Os produtos são trançados e atados manualmente sem nenhuma ferramenta ou máquina. “Dependendo da complexidade de uma peça, como uma cabana feita em macramê, por exemplo, chego a ficar quase 15 dias trabalhando apenas na produção. Quando ocorre esse tipo de trabalho, que demanda muito tempo, já consigo, só com esse projeto, tirar o meu faturamento do mês”. Os valores das peças de Christianne Lacerda variam conforme o produto, tamanho e quantidade de fios utilizados. Há desde os que custam R$ 50 aos mais caros, de R$ 2 mil. “Quanto mais fios, maior será o tempo de trabalho e, consequentemente, maior o preço”.

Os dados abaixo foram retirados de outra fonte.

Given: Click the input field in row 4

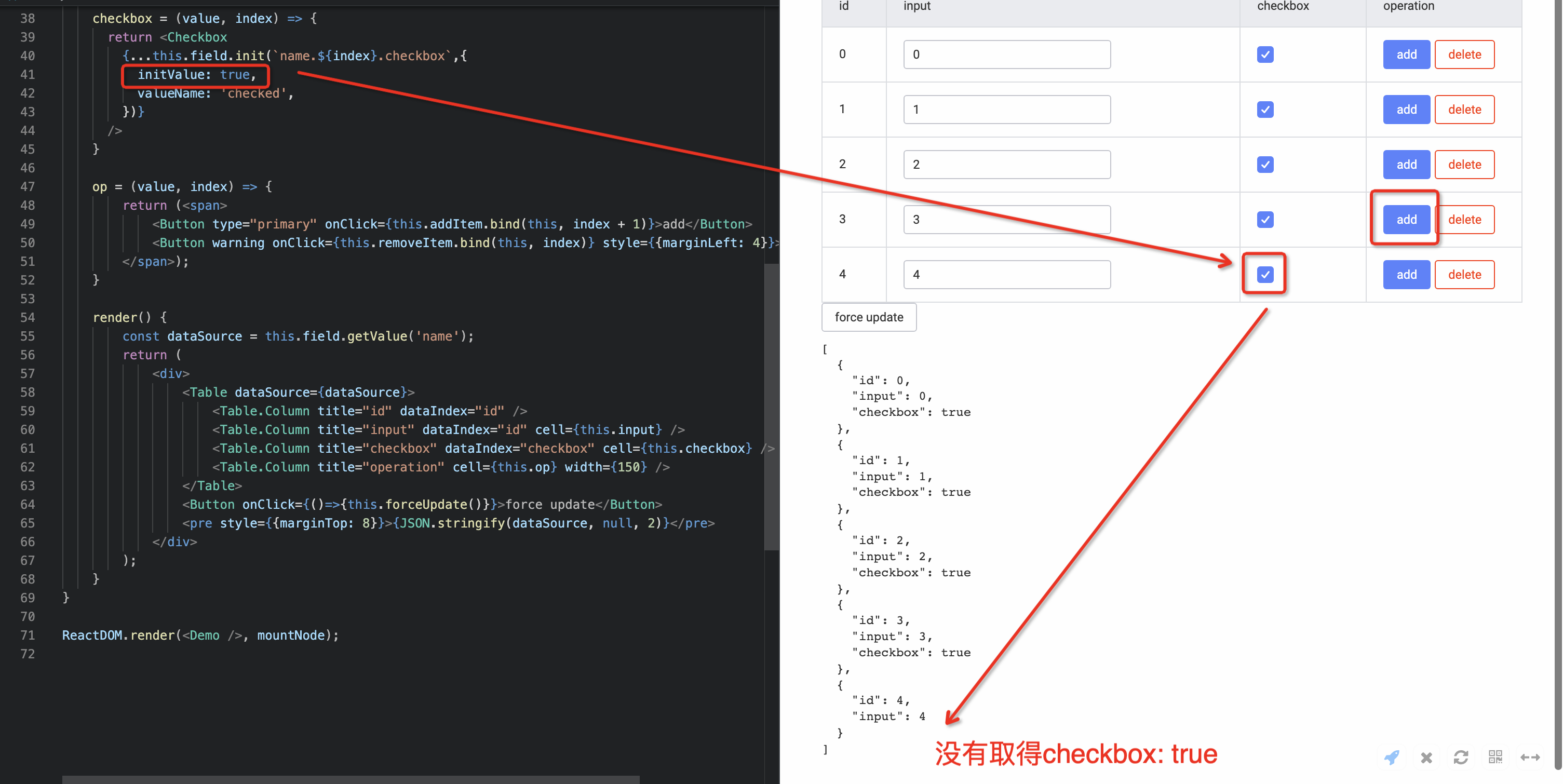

Mas o principal benefício da nova atividade da artista têxtil/engenheira vai além das motivações financeiras. Ela afirma ter ganhado qualidade de vida, já que hoje consegue trabalhar de casa e conviver mais próxima das filhas. “A gente consegue tomar café juntas, almoçar juntas”, cita.
Independentemente se a nova profissão continuar dando certo, Chris tem, hoje, uma certeza: jamais vai abrir mão da atividade descoberta na pandemia e tampouco voltar para o mercado formal de trabalho, mesmo que surja outra oportunidade de lecionar no ensino acadêmico.
“O macramê é a terapia diária que me acalma, que ajuda a minha saúde mental. E não há prazer maior do que fazer as peças, presentear as pessoas, saber que algo feito com as minhas mãos, está na casa daqueles que confiaram no que faço. Sinto-me como se um pedacinho de mim estivesse dentro do lar de cada cliente e amigo que contrata o meu serviço. É reconfortante, dá energia para continuar. Os percalços do empreendedorismo, às vezes, desanimam, mas nesses momentos é necessário erguer a cabeça e, pacientemente, tentar encontrar outra estratégia”.